For the record, I have inspected thousands of crawlspaces in Pennsylvania in existing homes and I would never, ever, ever build a house with a crawlspace.  Way too many problems due to poor, no ventilation, high water table areas, no access, falling insulation, wet insulation, failed vapor barriers, improperly installed vapor barriers, rusted out junction boxes, mice haven, carpenter ant, termite haven, etc, etc, etc.

What you are trying to do will eventually bite you in the *** or the next owner.


----------



## Rick18071 (Mar 15, 2013)

What do you suggest I do. Fill the crawl space with dirt and cover with plastic?


----------



## Francis Vineyard (Mar 15, 2013)

Rick18071 said:
			
		

> What do you suggest I do. Fill the crawl space with dirt and cover with plastic?
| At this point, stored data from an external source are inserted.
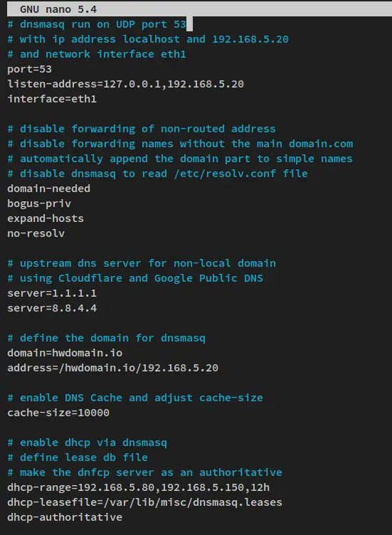Click the interface=eth1 setting line

52,99
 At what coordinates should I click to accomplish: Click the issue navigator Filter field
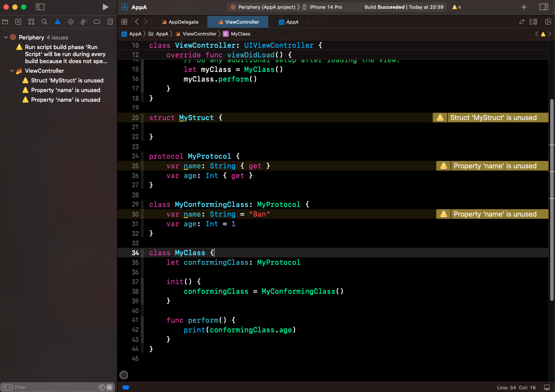(53, 387)
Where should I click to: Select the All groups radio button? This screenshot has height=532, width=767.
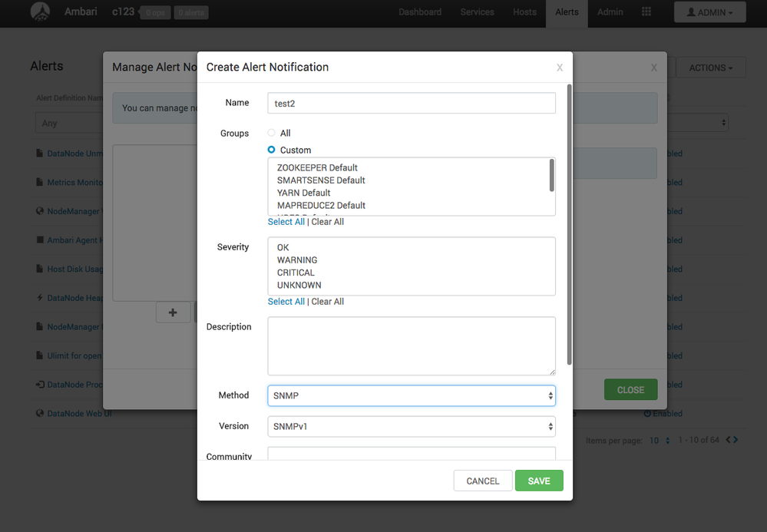click(271, 133)
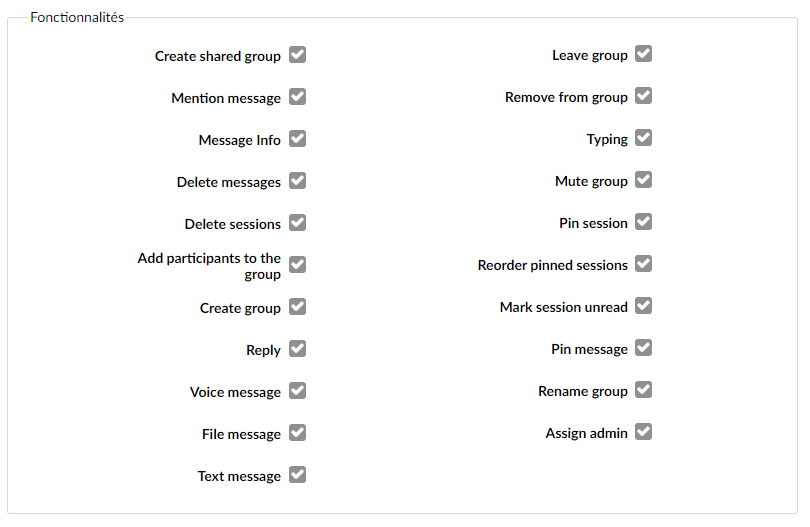Uncheck Delete sessions checkbox
The height and width of the screenshot is (527, 810).
[298, 223]
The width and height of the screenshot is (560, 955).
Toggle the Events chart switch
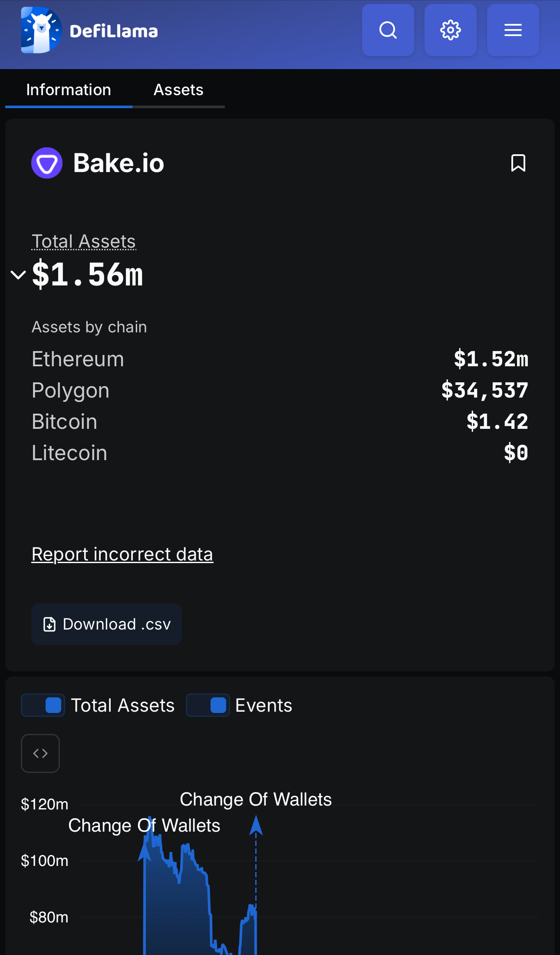208,705
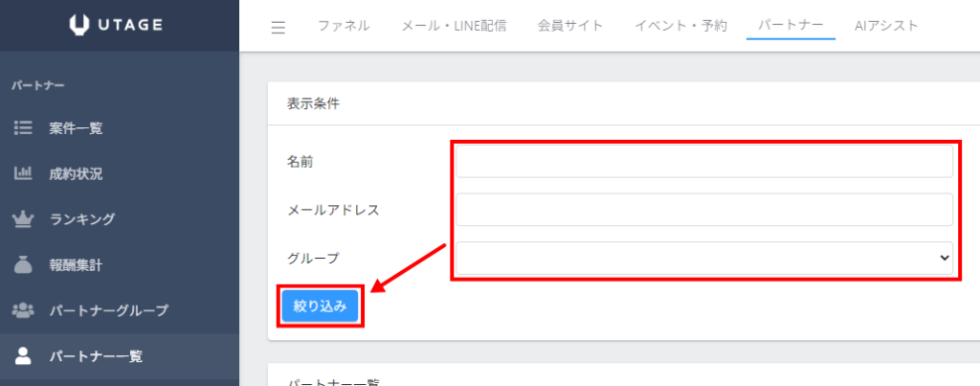This screenshot has height=386, width=980.
Task: Open the イベント・予約 tab
Action: coord(680,26)
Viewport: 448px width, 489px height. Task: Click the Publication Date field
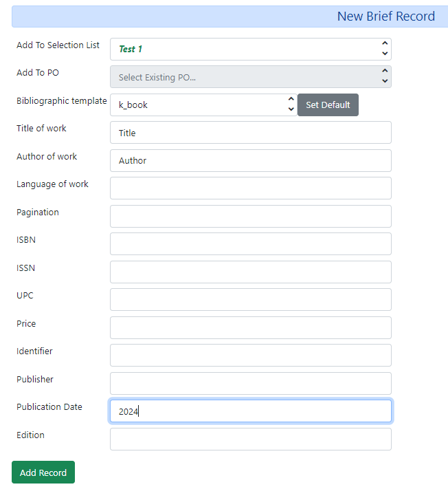[250, 411]
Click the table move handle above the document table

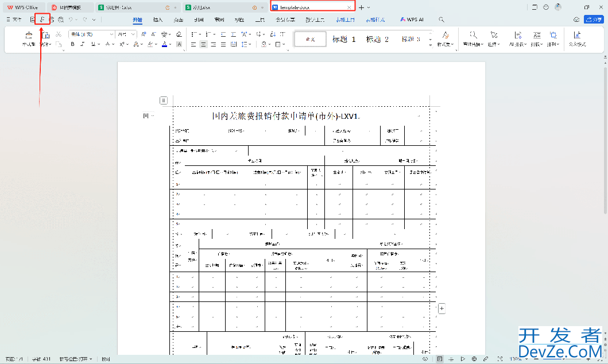click(164, 100)

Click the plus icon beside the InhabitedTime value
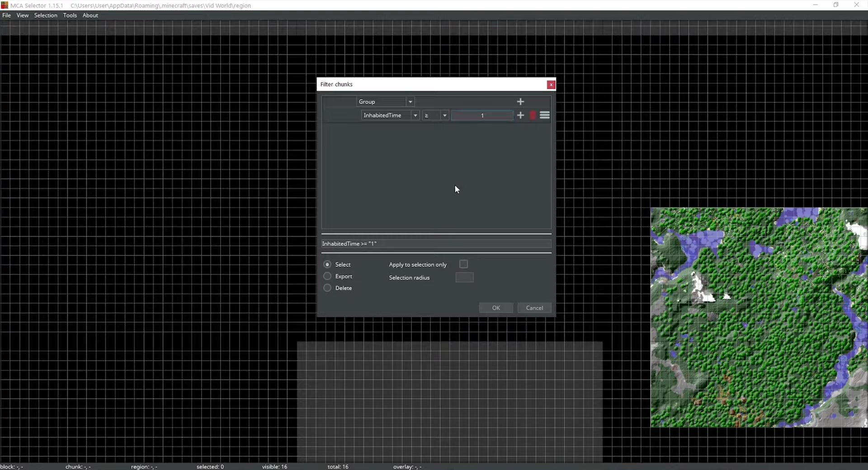click(520, 115)
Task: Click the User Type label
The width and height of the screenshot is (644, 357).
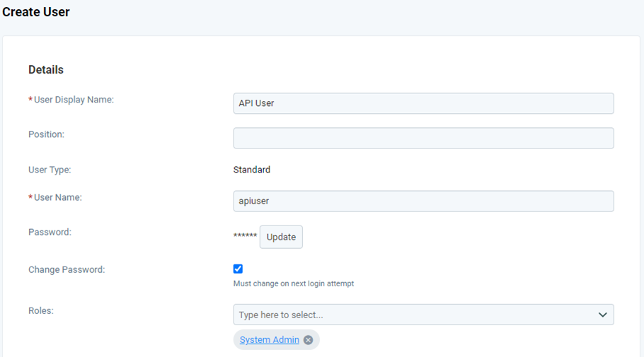Action: pos(50,170)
That would not change the fact for pressure treated or decay resistant wood and impermeable insulation.

Francis


----------



## jar546 (Mar 15, 2013)

There is simply not enough information and I asked two questions already unanswered.  Here are more:

Is the crawlspace fully, partially or not below grade at all?

The floor joist bay cavity will be filled with insulation, not the space below the joists.........I assume

Will this be a block foundation or concrete?

The best crawlspaces that I have ever been in had a concrete floor so you can lay on a mechanics creeper and move around for inspection.  This way there was a vapor barrier below.

The best crawlspaces that I have ever been in were not below grade at all.

The best crawlspaces that I have ever been in were either extremely well ventilated or conditioned.  By conditioned, I mean they were not vented but either had a radon fan being used to remove and the air IAE the code OR had a dehumidifier permanently installed with an automatic setting and the condensate was sent to a sump pump or to the exterior.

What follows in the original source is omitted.